The study of published approaches to the reduction of Spondylolisthesis reveals evidence of substantial but poorly controlled force being applied to the interspace in the form of posteriorally directed translation as well as distraction. The exact degree of distraction during reduction is not recorded in any of the abovementioned literature. Petraco's study reveals a severe increase in L5 root tension at the time of disc distraction [14]. Their study does show substantial increase in the distance between the L5 pedicle and anterior upper sacrum at the time of reduction. However, the study fails to consider other causes of L5 root injury such as intraoperative trauma to the root, inadequate neural decompression, or lumbosacral ligament compression. The study also assumes that the length of the L5 root is the same as the distance from the pedicle to the anterosuperior border of S1. It should be realized that the total spinal canal length (from L1 to S1) is significantly shortened at the time of reduction.

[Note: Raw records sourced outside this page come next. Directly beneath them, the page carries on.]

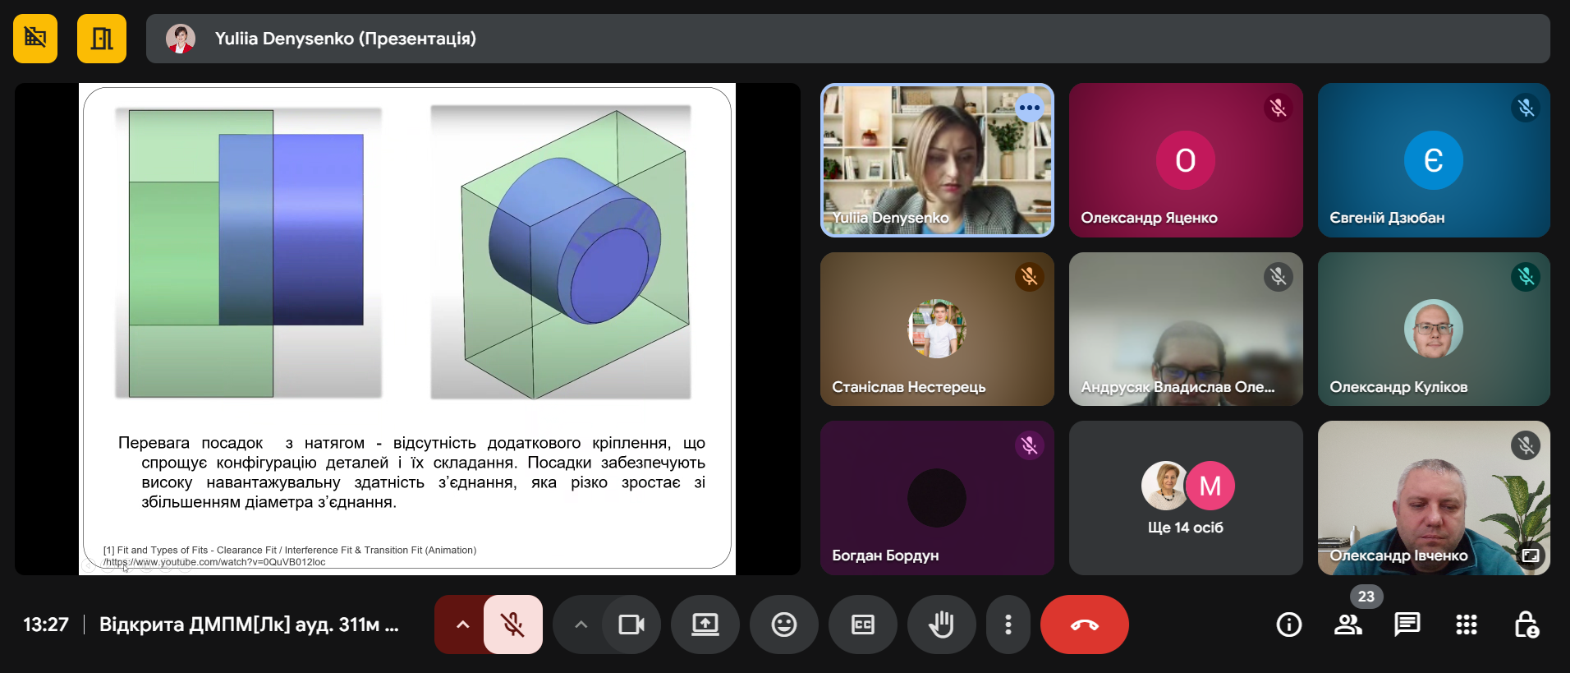
Task: Click the yellow room door icon
Action: tap(102, 39)
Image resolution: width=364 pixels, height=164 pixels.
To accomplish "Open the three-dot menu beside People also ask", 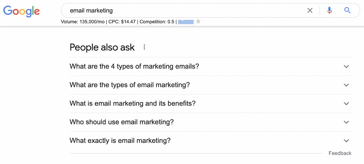I will [x=144, y=47].
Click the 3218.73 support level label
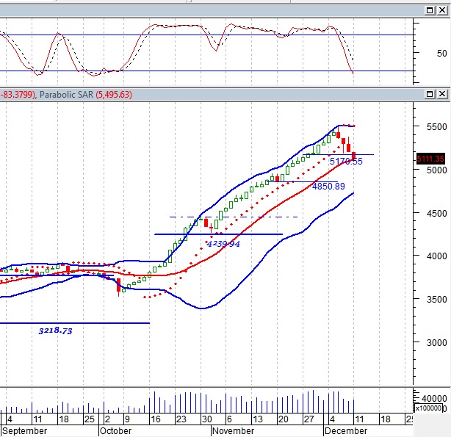This screenshot has width=451, height=437. coord(56,331)
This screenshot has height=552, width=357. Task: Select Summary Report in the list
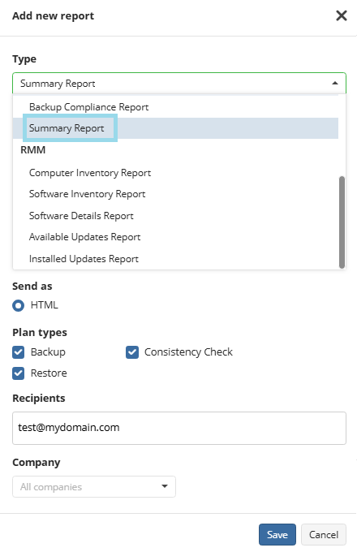coord(175,128)
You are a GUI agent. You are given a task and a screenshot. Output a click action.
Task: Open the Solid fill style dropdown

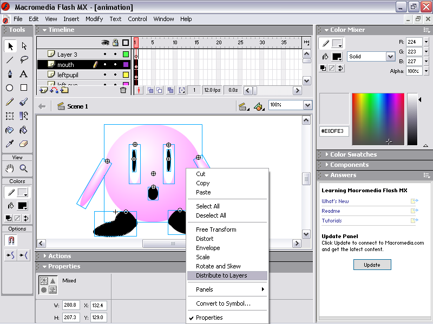tap(390, 56)
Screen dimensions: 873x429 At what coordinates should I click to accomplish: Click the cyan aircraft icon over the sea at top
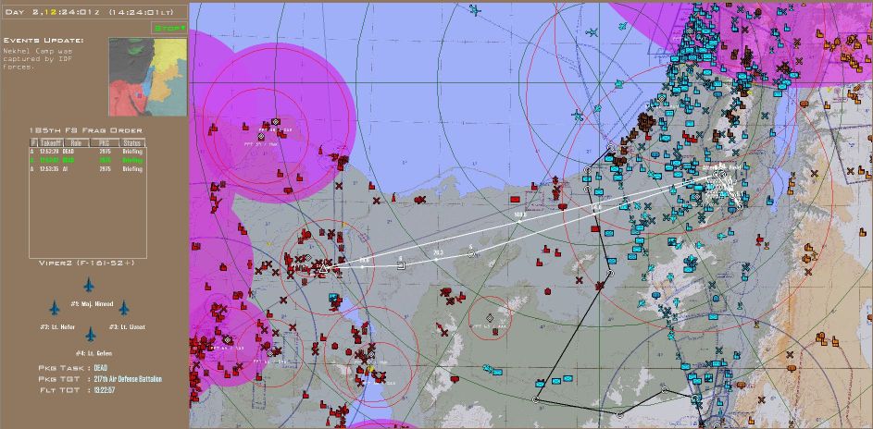pyautogui.click(x=475, y=10)
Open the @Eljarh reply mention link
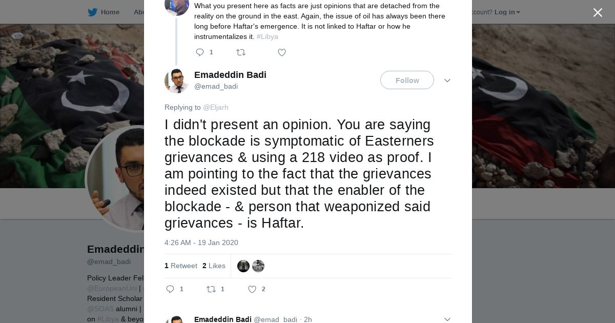This screenshot has width=615, height=323. coord(216,107)
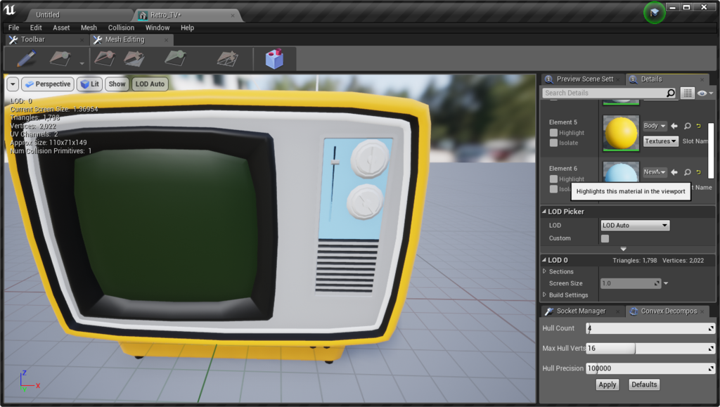Click the blue block with red cylinders icon
Screen dimensions: 720x407
pyautogui.click(x=274, y=59)
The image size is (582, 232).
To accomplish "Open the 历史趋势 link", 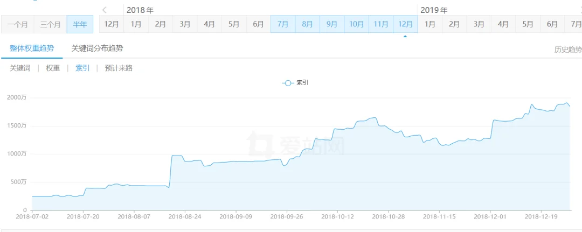I will click(568, 50).
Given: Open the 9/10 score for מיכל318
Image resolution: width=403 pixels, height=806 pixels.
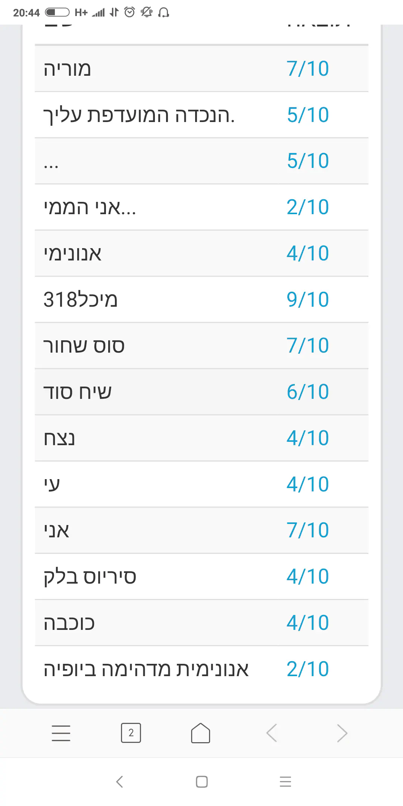Looking at the screenshot, I should pyautogui.click(x=308, y=300).
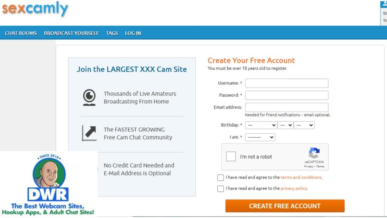This screenshot has height=218, width=387.
Task: Click the sexcamly site logo
Action: pos(35,9)
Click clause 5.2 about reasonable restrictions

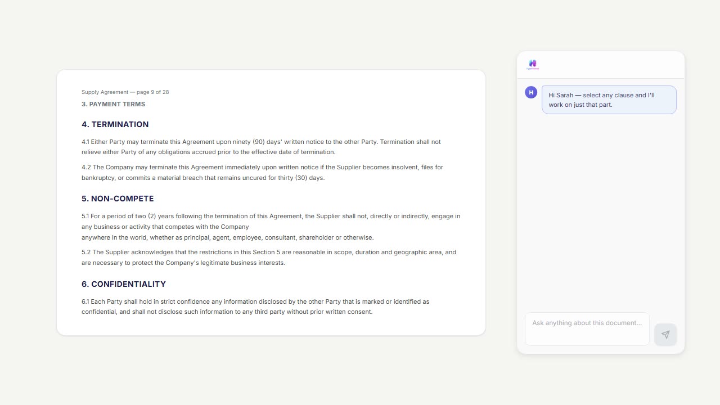(268, 258)
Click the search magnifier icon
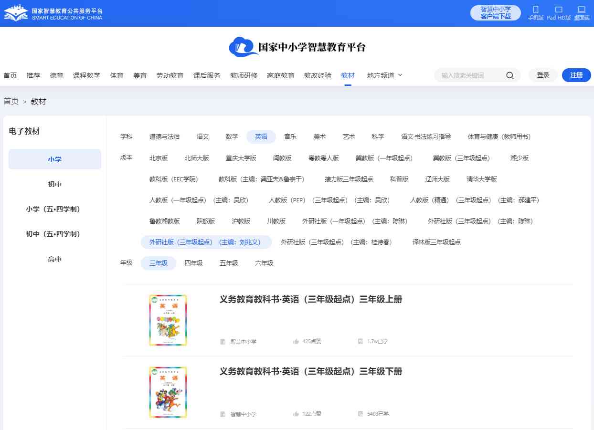594x430 pixels. point(509,75)
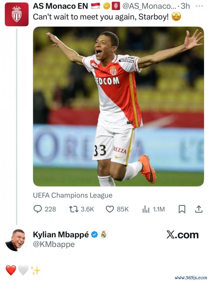This screenshot has width=209, height=282.
Task: Click Kylian Mbappé's blue verified checkmark
Action: click(94, 235)
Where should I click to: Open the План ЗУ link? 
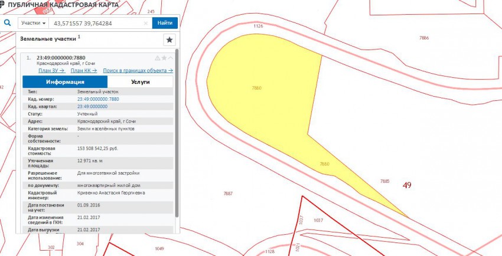point(51,71)
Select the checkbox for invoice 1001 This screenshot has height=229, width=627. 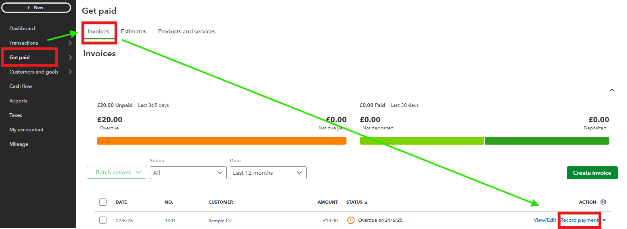[x=103, y=220]
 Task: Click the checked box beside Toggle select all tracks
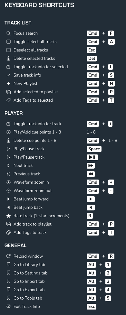[8, 42]
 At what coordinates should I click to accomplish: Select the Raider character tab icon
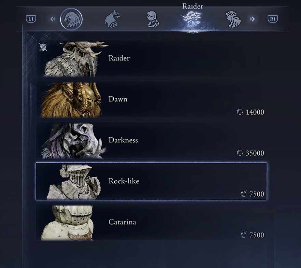point(192,19)
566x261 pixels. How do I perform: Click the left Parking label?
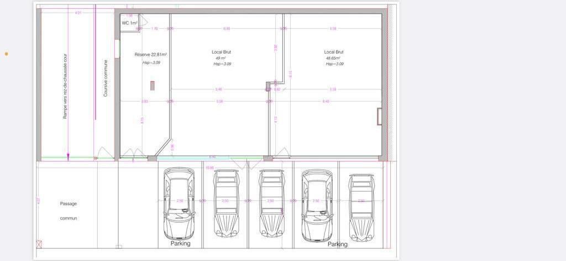[180, 243]

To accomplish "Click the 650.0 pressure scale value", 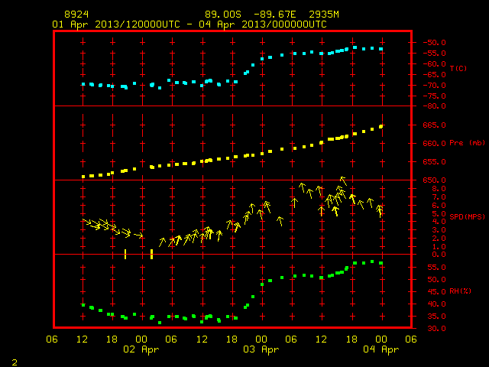I will click(434, 180).
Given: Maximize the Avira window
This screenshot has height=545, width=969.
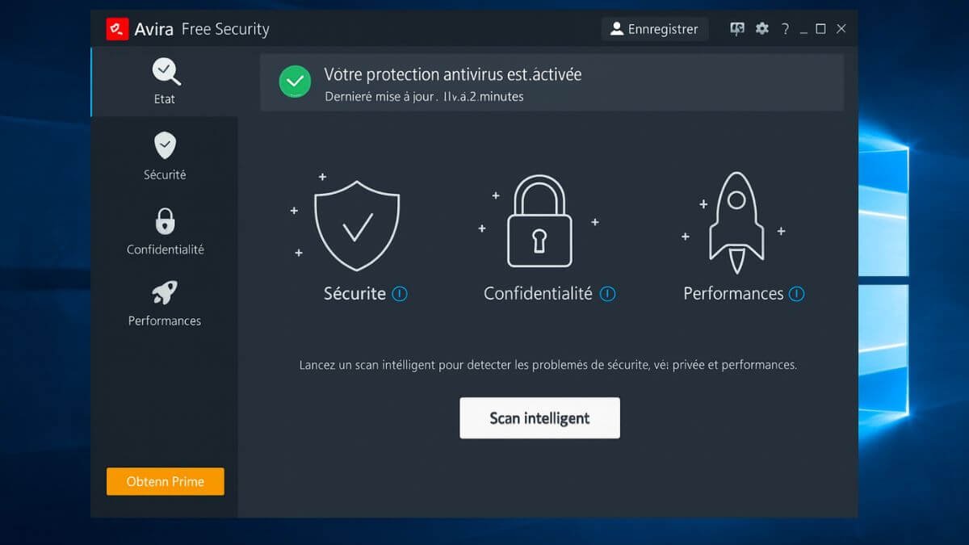Looking at the screenshot, I should (x=820, y=29).
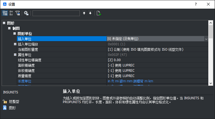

Furthermore, one should appreciate that nerve roots typically slide in and out of the foramen throughout activities of daily living. Actual L5 root tension results from canal lengthening, L5 root stretch, L5 root mobility, degree of disc distraction, and reduction of kyphosis.
The key to a safe reduction is to utilize carefully controlled force and limited distraction amounting to no more than physiological disc space height. Our case series of 22 patients with grade 2 and 3 isthmic Spondylolisthesis reduction utilizing the SOCON Spondylolisthesis Reduction System produced no neurologic deficits. It should be noted that anatomic reduction in 19 of our 22 patients was achieved, whereas all other groups excepting that of Ani have achieved only one third to one half average reduction of the Spondylolisthesis. The SOCON Spondylolisthesis Reduction System achieves precise and controlled reduction through levered forces applied to the L5 and S1 bodies. Simultaneous translation and slip angle correction is achieved via the mechanism of derotation. Studies with long-term follow-up are necessary to clearly substantiate the relative merits and disadvantages of Spondylolisthesis reduction.
Clearly, reduction of grade 4 and 5 Spondylolisthesis is problematic. This study does not address this challenging problem. Substantial evidence has been accumulated to suggest that a significant portion of the surgical trauma involving the L5 roots at the time of Spondylolisthesis reduction may be associated with compression of the L5 roots underneath the lumbosacral ligament. Until the exact etiology of L5 root trauma during Spondylolisthesis reduction is established, routine release of the lumbosacral ligament via an anterior or posterior approach during attempted reduction of grade 4 and 5 Spondylolisthesis seems prudent.
Literature
1. Albrecht S, Kleihues H, Gill C, Reinhardt A, Noack W (1988) Repositionsverletzungen
der Nervenwurzel L5 nach operativer Behandlung hohergradiger Spondylolisthesen
und Spondylooptosen In Vitro Untersuchungen. Z Orthop 136:182–191.
2. Ani N, Keppler L, Biscup RS,Steffee AD (1991) Reduction of high-grade slips (grade III-IV) with VSP instrumentation, report of a series of 41 cases. Spine 16:S302–S310.
3. Boos N, Marchesi D, Zuber K, Aebi M (1993) Treatment of severe spondylolisthesis by reduction and pedicular fixation, a 4- to 6-year follow-up study. Spine 12:1655–1661.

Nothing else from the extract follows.